I'm at my best when something's a mess.

Most software doesn't fail all at once. It accumulates shortcuts, undocumented fixes, and a structure that made sense at ten users and breaks at ten thousand. Finding the root of that — calmly — is what I do.

The short version

I've spent the better part of a decade inside tangled software. I started as an intern and grew into leadership by doing one thing well: walking into a reactive, scaling-badly mess and turning it into something that holds. I built a one-person integration role into a team, designed an EDI partnership that cut project timelines by months, and standardized one-off work into frameworks that actually scale.
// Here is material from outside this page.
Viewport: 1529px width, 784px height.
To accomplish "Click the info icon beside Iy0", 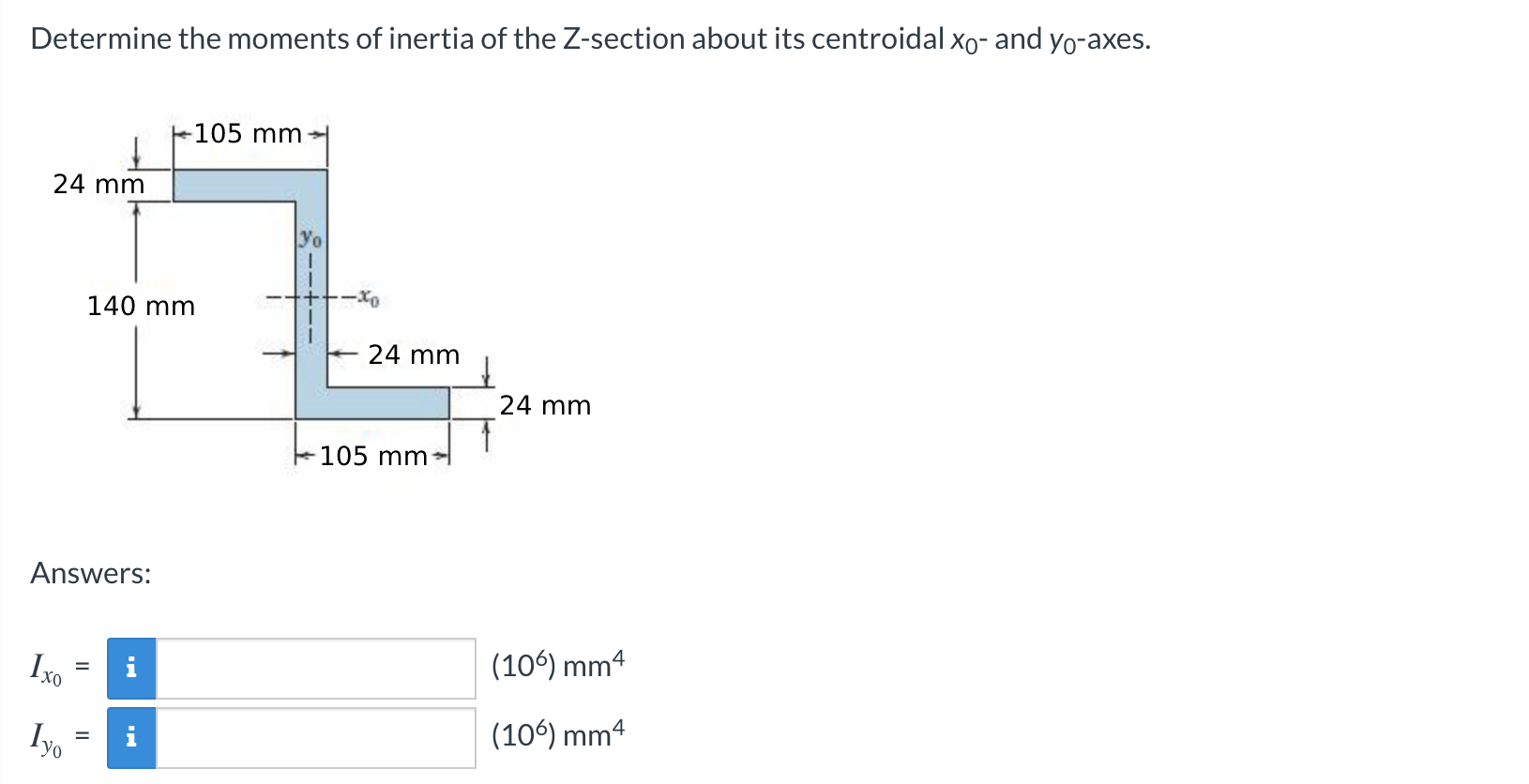I will 131,738.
When a software company I worked with was hit by a cyberattack, I was brought in to lead the crisis response — chosen because the situation needed someone independent and steady. After we stabilized it, I stayed on to rebuild what was broken and get the company ready to be acquired, which it was.

Today I'm a Principal Solutions Architect at an AI startup, where I design the backend systems and the product architecture the whole suite is built on — the base that makes the pieces cohere instead of just connect. On the side, I work with small teams on the things that quietly decide whether software survives its own growth: systems and data audits, process and security hardening, designing the solution when the real fix is a better structure, and setting up AI-assisted development that actually produces good code.

How I work

I don't do open-ended. Every engagement has a defined scope and a fixed price agreed before any work starts — so you're never surprised by a bill, and I'm never quietly absorbing work that grew past what we agreed. If something falls outside the scope, we talk about it first.

I'm a systems person, not a salesperson. I'd rather show you the root cause and the plan than talk you into anything.